TASK DETAILS:
The data below holds the lines to copy: everything from the line containing "Task: Open the Notifications bell panel" to the line containing "The image size is (554, 317).", both ends included, set down exactly.

DATASET:
[Start of section]
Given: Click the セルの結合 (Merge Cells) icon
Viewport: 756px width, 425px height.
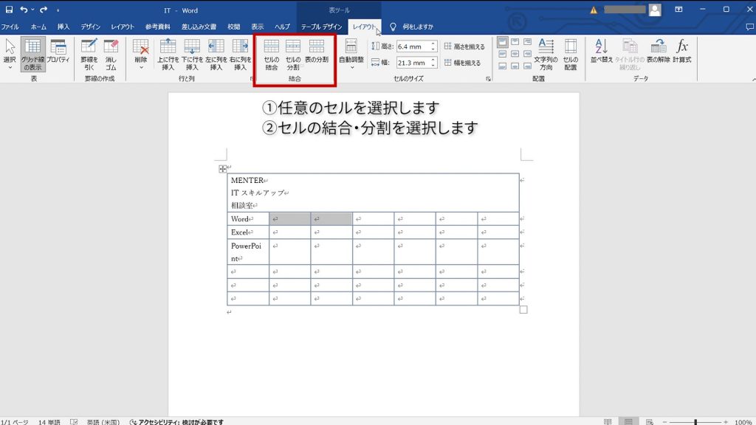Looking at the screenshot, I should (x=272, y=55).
[End of section]
[Start of section]
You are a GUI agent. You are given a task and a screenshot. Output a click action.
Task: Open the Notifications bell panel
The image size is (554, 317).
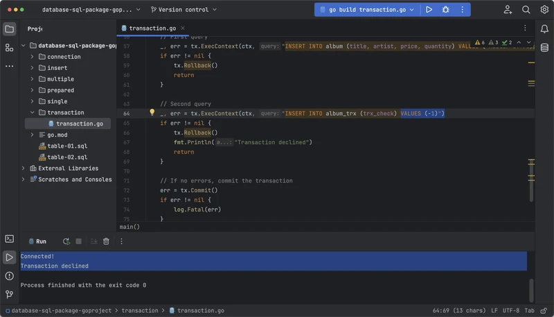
[End of section]
TASK RESPONSE:
Task: Open the Notifications bell panel
The image size is (554, 317).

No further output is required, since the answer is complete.